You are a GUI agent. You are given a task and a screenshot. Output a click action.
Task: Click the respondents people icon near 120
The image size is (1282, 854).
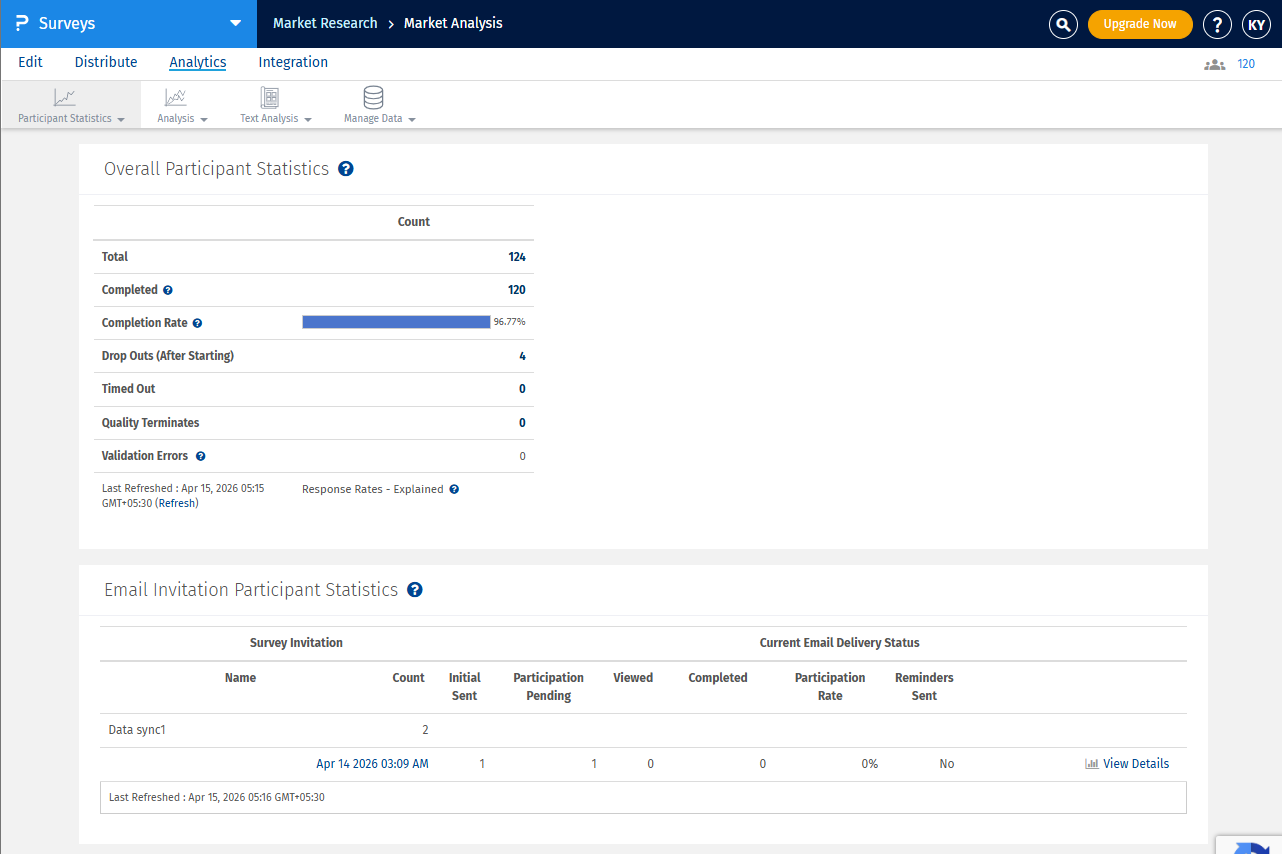pos(1214,64)
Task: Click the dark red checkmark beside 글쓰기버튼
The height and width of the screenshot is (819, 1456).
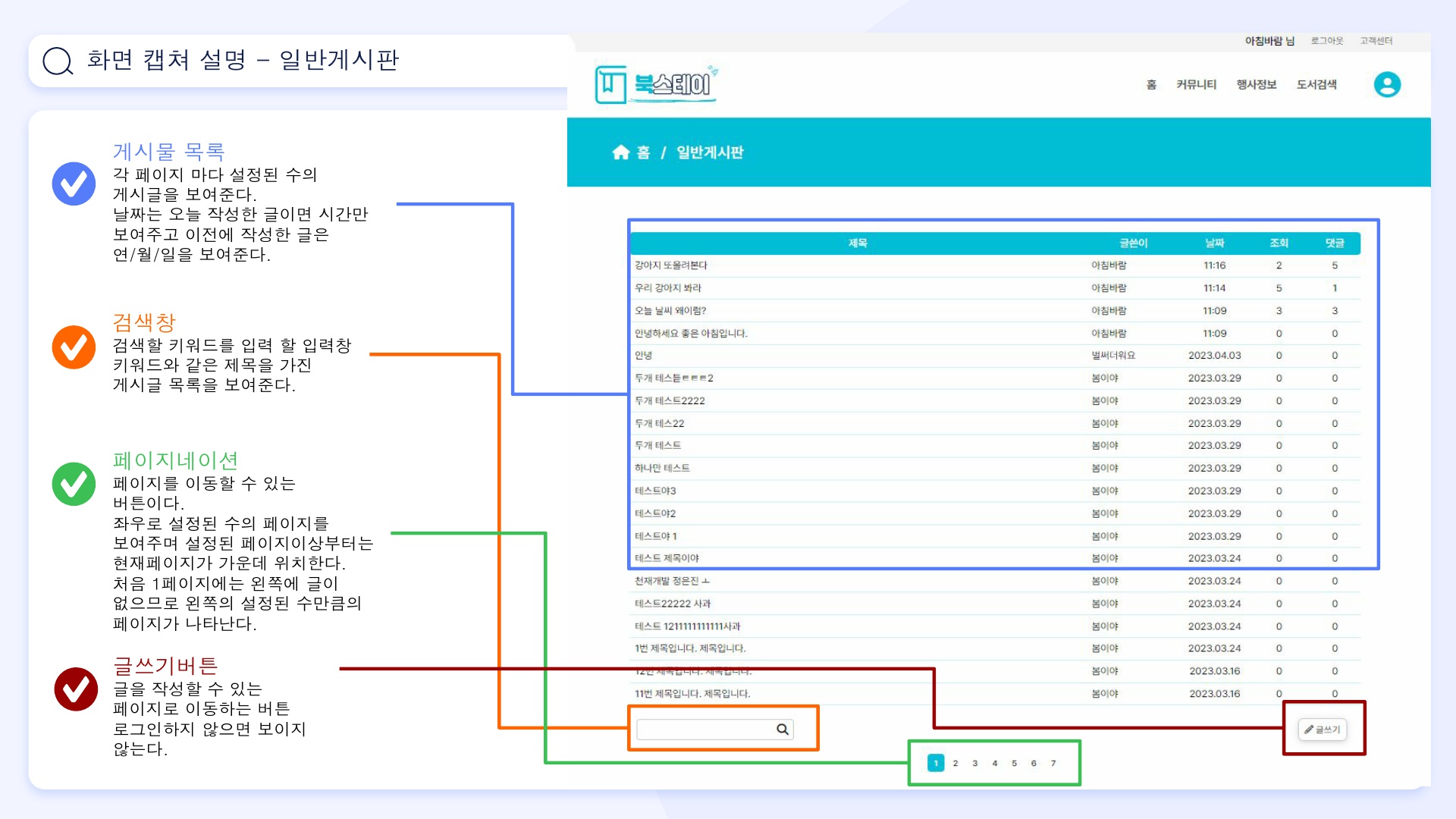Action: coord(76,689)
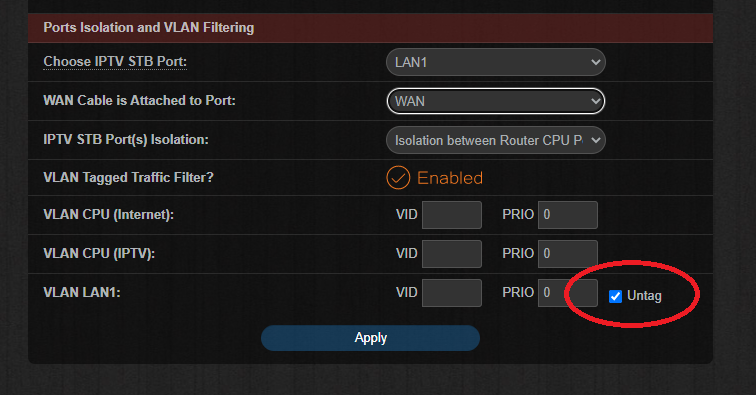Click the VLAN Tagged Traffic Filter label
The image size is (756, 395).
pyautogui.click(x=128, y=177)
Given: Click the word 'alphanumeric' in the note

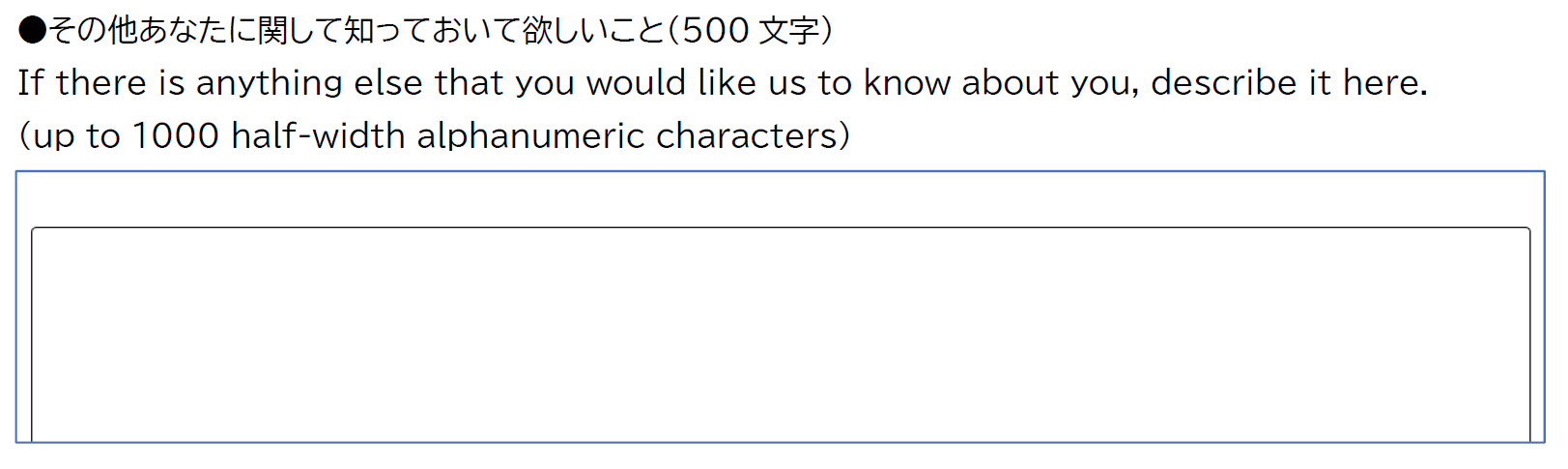Looking at the screenshot, I should tap(530, 135).
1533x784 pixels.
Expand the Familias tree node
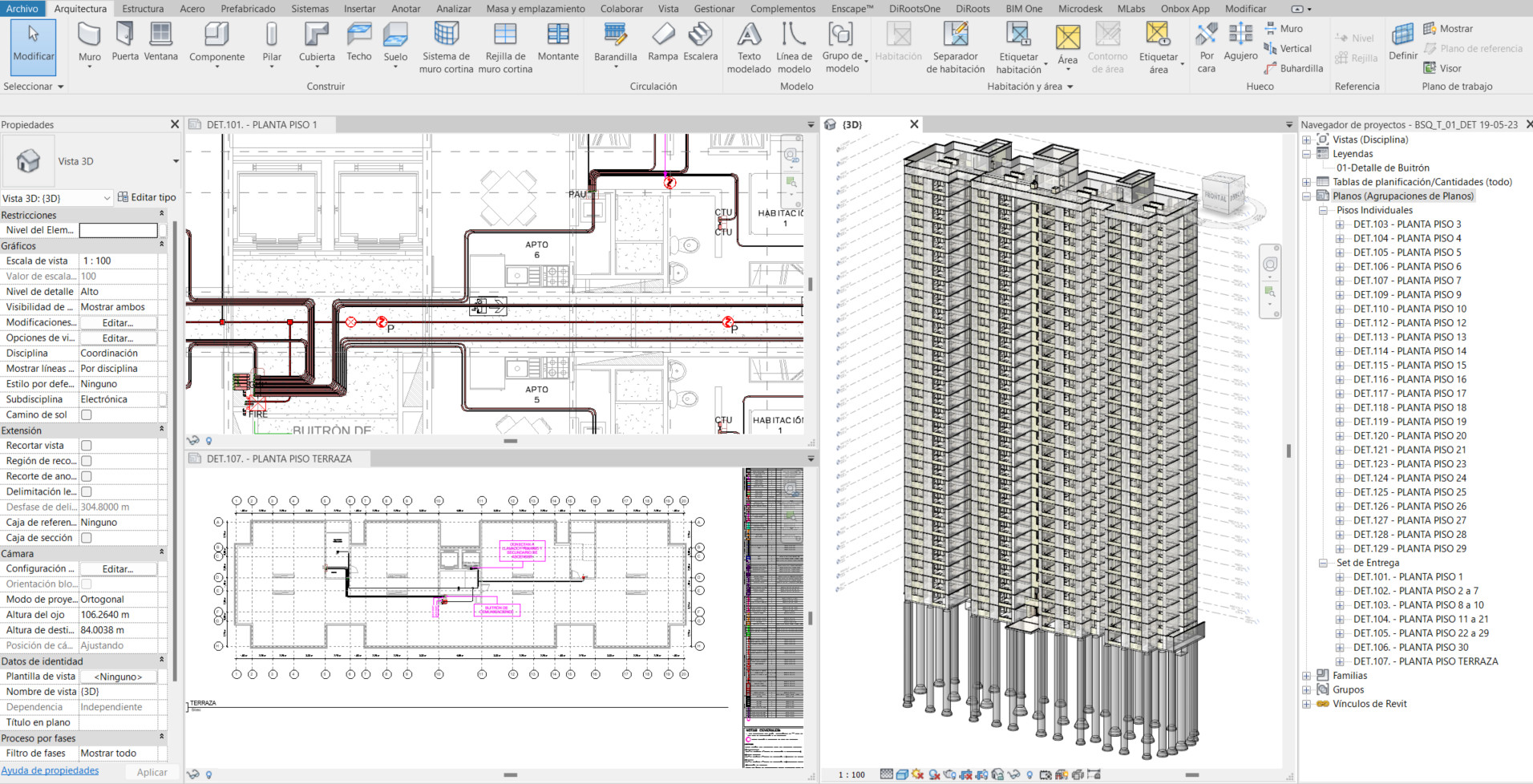click(x=1306, y=676)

YOUR GOAL: Copy all of the lines above word for word. Leave the pictures out of your answer.

ANSWER FOR THIS EXERCISE:
You are a GUI agent. You are given a task and a screenshot. Output a click action.
Task: Click the respondents people icon near 120
The image size is (1282, 854).
pos(1214,64)
Task: Click the dark red checkmark beside 글쓰기버튼
The height and width of the screenshot is (819, 1456).
Action: coord(76,689)
Click the VLAN Tagged Traffic Filter label
The image size is (756, 395).
pyautogui.click(x=128, y=177)
Given: Click the word 'alphanumeric' in the note

Looking at the screenshot, I should tap(530, 135).
1533x784 pixels.
Expand the Familias tree node
click(x=1306, y=676)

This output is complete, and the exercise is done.